Als ich dann von FREELENS zu einem ersten Treffen eingeladen wurde, hatte ich vor allem eine große Neugier, mal von anderen Kolleginnen zu hören, wie es denen eigentlich geht. Vor allem dieser Austausch war mir ein Anreiz, da mitzumachen. Einfach mal zu hören, wie es anderen Fotografinnen im Beruf so geht. Wie sieht es bei anderen mit Aufträgen aus? Wird man als Frau eher gewissen Themen zugeordnet oder nicht? Wie kommt man klar in dem Beruf? Und auch die Frage nach der Vereinbarkeit von Familie und Beruf, von Kindern und Beruf. Das waren alles Themen, die mich interessiert haben.
Simone Scardovelli: Als die Einladung von FREELENS kam, war mir klar, dass letztendlich nur wir Frauen hier eine Veränderung starten können. Zunächst war mir schon auch der Austausch wichtig, wie du auch gesagt hast. Gibt es z.B. bestimmte Themen, denen wir als Frauen eher zugeordnet werden? Was ist, wenn ich als Fotografin schwanger werde? Mich beschäftigt dabei schon auch die Frage: wie geht es denn eigentlich Männern, wenn sie Kinder bekommen? Aber am Ende sind es ja nicht die Männer, die sagen »Da ist eine Ungerechtigkeit.« Das können und müssen wir sagen. Grundsätzlich ist das Thema heute ja auch allgemein tatsächlich sehr präsent. Ich glaube, früher hat dafür die Wahrnehmung weitgehend gefehlt: es war einfach so, wie es war.

_ _ _ _

→ AUFGABEN
(1) Gib den Abschnitt aus dem Seitentext wörtlich wieder, beginnend bei „Als ich dann“ und endend bei „mich interessiert haben.“.
(2) Nenne sämtliche Sätze aus dem Seitentext, die mit einem Fragezeichen enden, im Wortlaut.

→ DATENAUSZUG
_ _ _ _

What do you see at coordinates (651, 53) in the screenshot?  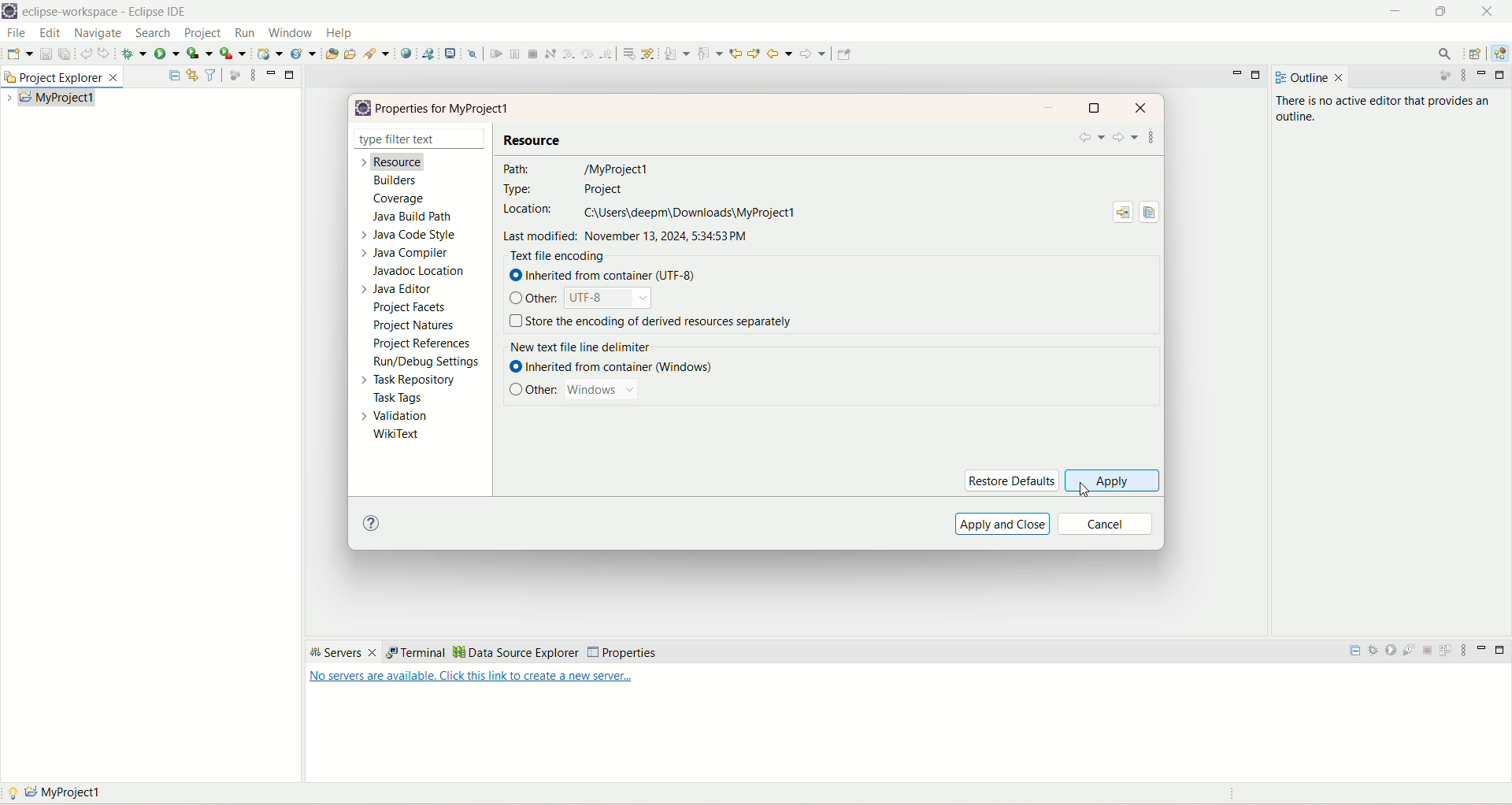 I see `use step filters` at bounding box center [651, 53].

_ _ _ _

→ LÖSUNGEN
(1)
Als ich dann von FREELENS zu einem ersten Treffen eingeladen wurde, hatte ich vor allem eine große Neugier, mal von anderen Kolleginnen zu hören, wie es denen eigentlich geht. Vor allem dieser Austausch war mir ein Anreiz, da mitzumachen. Einfach mal zu hören, wie es anderen Fotografinnen im Beruf so geht. Wie sieht es bei anderen mit Aufträgen aus? Wird man als Frau eher gewissen Themen zugeordnet oder nicht? Wie kommt man klar in dem Beruf? Und auch die Frage nach der Vereinbarkeit von Familie und Beruf, von Kindern und Beruf. Das waren alles Themen, die mich interessiert haben.

(2)
- Wie sieht es bei anderen mit Aufträgen aus?
- Wird man als Frau eher gewissen Themen zugeordnet oder nicht?
- Wie kommt man klar in dem Beruf?
- Gibt es z.B. bestimmte Themen, denen wir als Frauen eher zugeordnet werden?
- Was ist, wenn ich als Fotografin schwanger werde?
- Mich beschäftigt dabei schon auch die Frage: wie geht es denn eigentlich Männern, wenn sie Kinder bekommen?